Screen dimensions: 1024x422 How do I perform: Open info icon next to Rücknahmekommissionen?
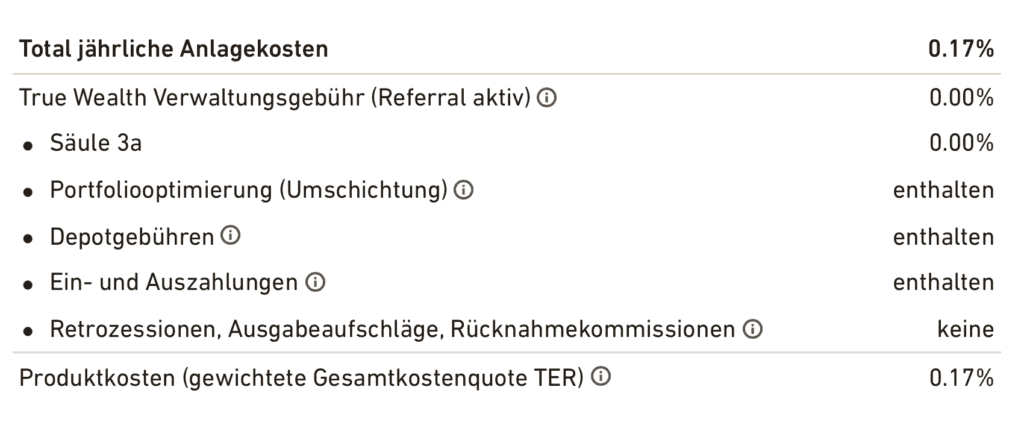[752, 329]
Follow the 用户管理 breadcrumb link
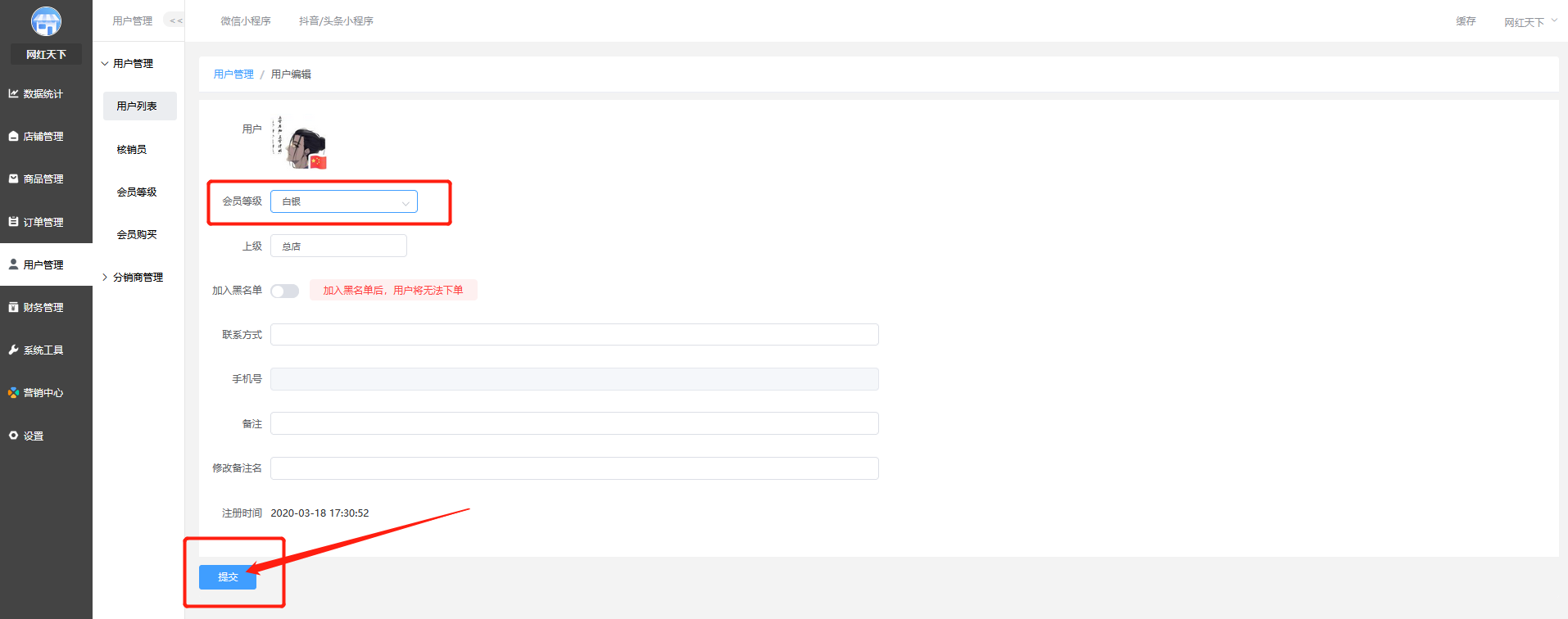This screenshot has height=619, width=1568. (233, 75)
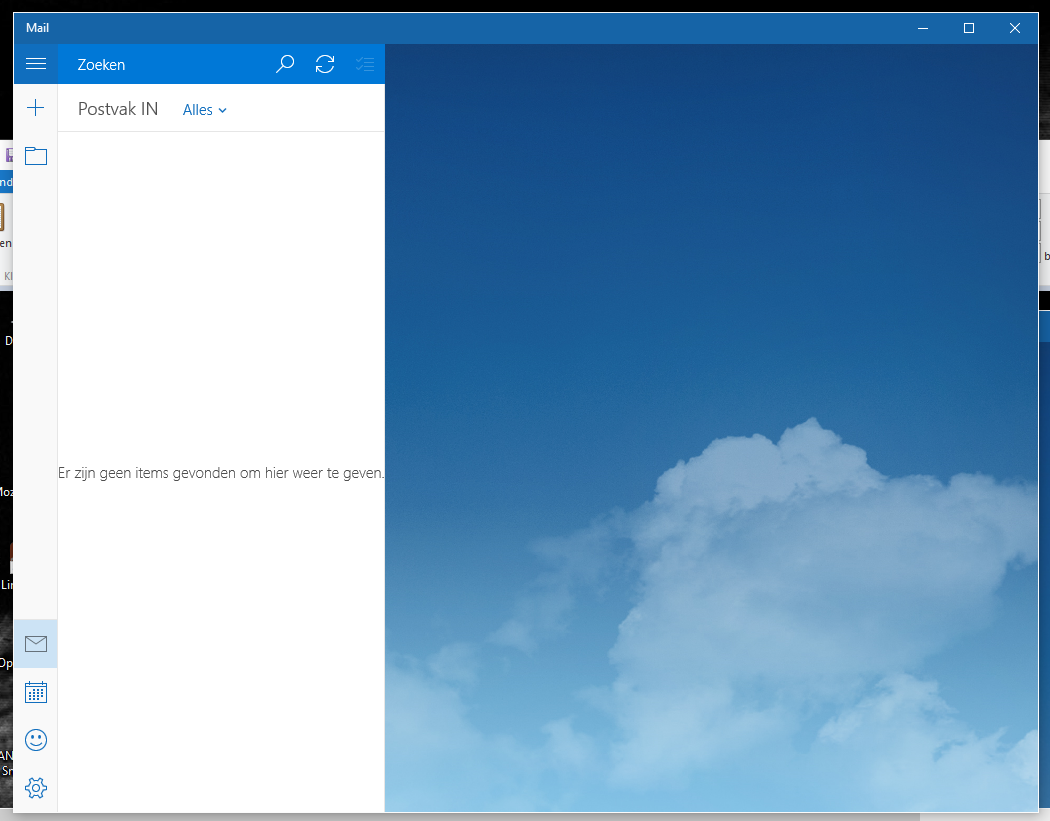Sync the mailbox with the refresh icon
The image size is (1050, 821).
pyautogui.click(x=325, y=64)
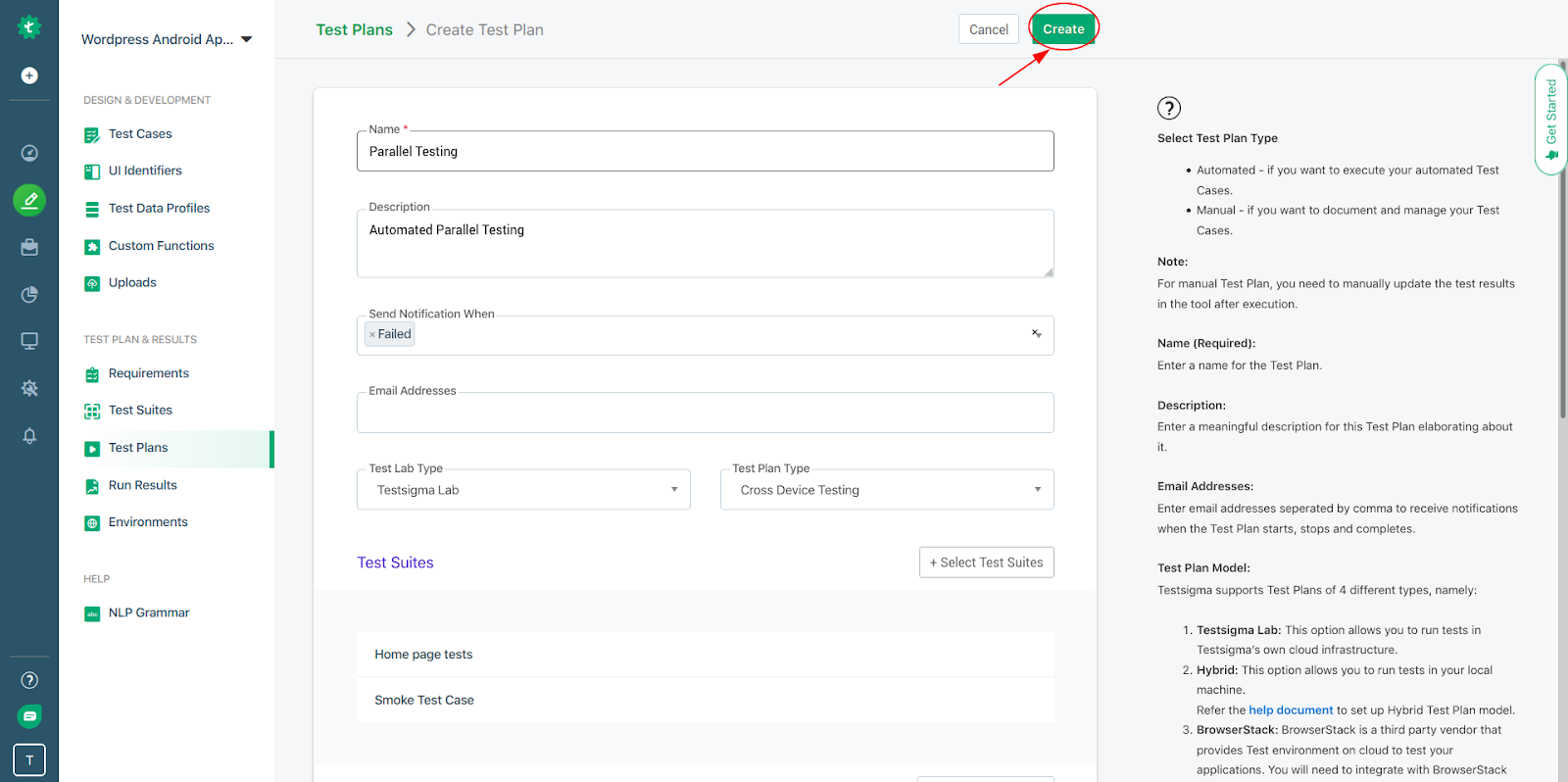Expand the Wordpress Android App project dropdown
The height and width of the screenshot is (782, 1568).
[246, 39]
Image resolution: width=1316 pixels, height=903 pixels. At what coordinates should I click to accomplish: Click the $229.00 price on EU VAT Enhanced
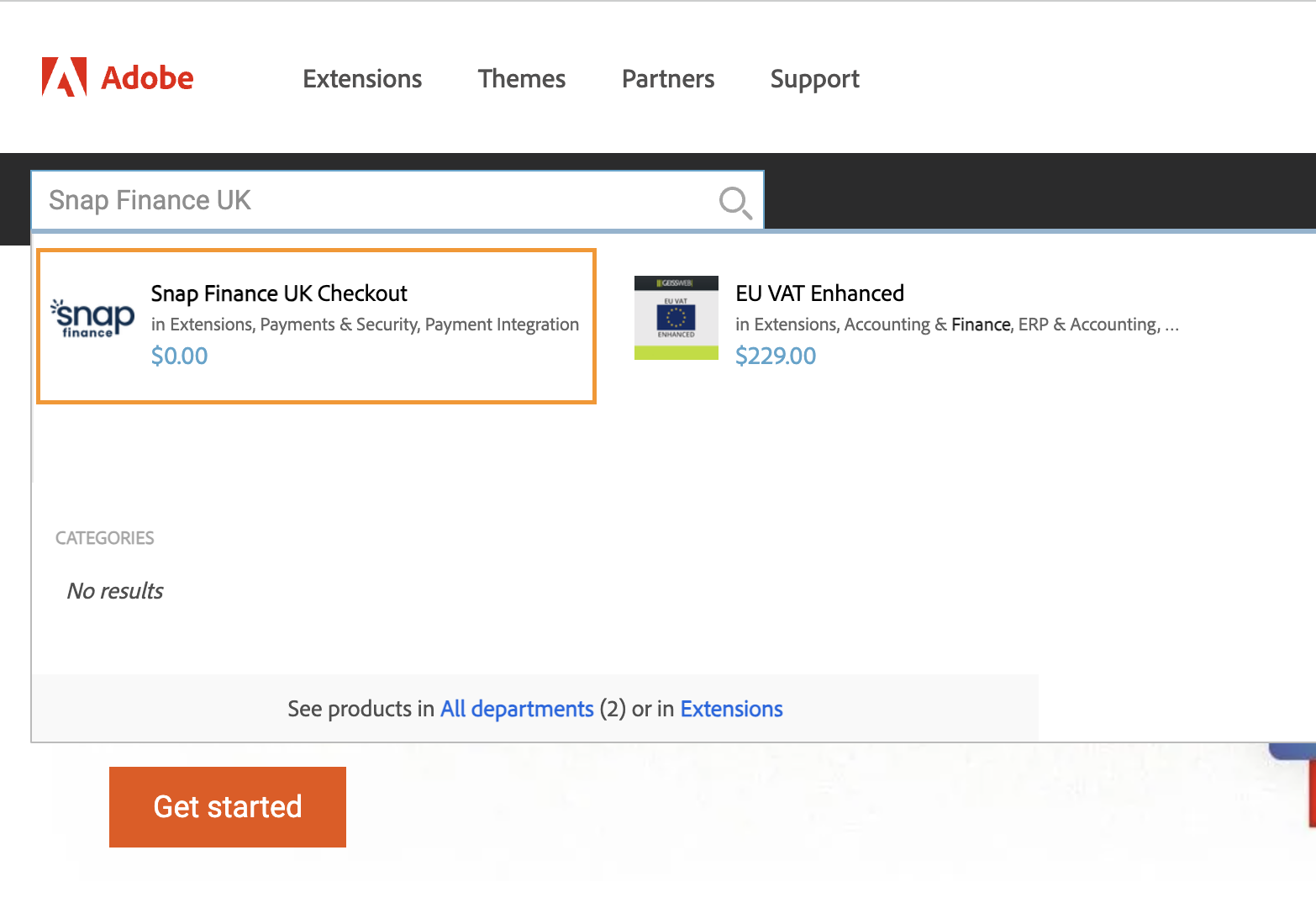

■ **What is being asked**
A verbatim copy of the listing is required, with all pictures left out.

■ **Answer to this problem**
Screen dimensions: 1024x422 How do I perform: Open info icon next to Rücknahmekommissionen?
[752, 329]
Follow the 用户管理 breadcrumb link
This screenshot has height=619, width=1568. (233, 75)
Sync the mailbox with the refresh icon
The image size is (1050, 821).
pyautogui.click(x=325, y=64)
Expand the Wordpress Android App project dropdown
The height and width of the screenshot is (782, 1568).
[246, 39]
Image resolution: width=1316 pixels, height=903 pixels. At what coordinates should I click to accomplish: Click the $229.00 price on EU VAT Enhanced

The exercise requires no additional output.